◆ **What you have to do**
In the records that follow, the lines from the one containing "Task: Click the New" to the one containing "The width and", inclusive, are to be given again exactly.

[Exercise input — start]

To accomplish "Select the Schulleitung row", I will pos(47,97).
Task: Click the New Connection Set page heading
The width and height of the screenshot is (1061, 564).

[Exercise input — finish]
[Exercise input — start]

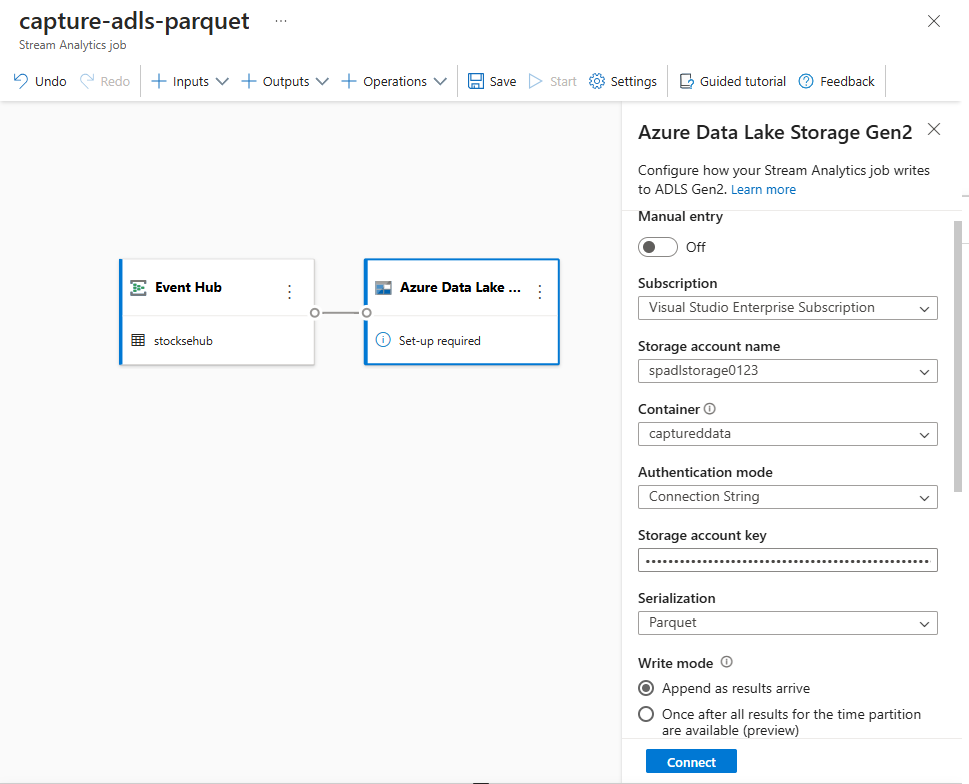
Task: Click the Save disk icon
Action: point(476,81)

[Exercise input — finish]

◆ **Task result**
Task: Click the New Connection Set page heading
The width and height of the screenshot is (1061, 564).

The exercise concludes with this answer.